Date: 5th April 2021 | Source: Nature Methods

Authors: Alan Tourancheau, Edward A. Mead, Xue-song Zhang, Gang Fang.

Nanopore sequencing provides a great opportunity for direct detection of chemical DNA modification. However, existing computational methods were either trained for detecting a specific form of DNA modification from one, or a few, specific sequence contexts (e.g. 5-methylcytosine from CpG dinucleotides) or for allowing de novo detection without effectively differentiating between different forms of DNA modifications. As a result, none of these methods supports de novo, systematic study of unknown bacterial methylomes.

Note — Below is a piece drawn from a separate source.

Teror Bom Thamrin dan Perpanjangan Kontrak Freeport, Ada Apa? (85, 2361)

In this work, by examining three types of DNA methylation in a large diversity of sequence contexts, we observed that nanopore sequencing signal displays complex heterogeneity across methylation events of the same type. To capture this complexity and enable nanopore sequencing for broadly applicable methylation discovery, we generated a training dataset from an assortment of bacterial species and developed a novel method that couples the identification and fine mapping of the three forms of DNA methylation into a multi-label classification design. We evaluated the method and then applied it to individual bacteria and mouse gut microbiome for reliable methylation discovery. In addition, we demonstrated in the microbiome analysis the use of DNA methylation for binning metagenomic contigs, associating mobile genetic elements with their host genomes, and for the first time, identifying misassembled metagenomic contigs.

This novel method has broad utility for discovering different forms of DNA methylation from bacteria, assisting functional studies of epigenetic regulation in bacteria, and exploiting bacterial epigenomes for more effective metagenomic analyses.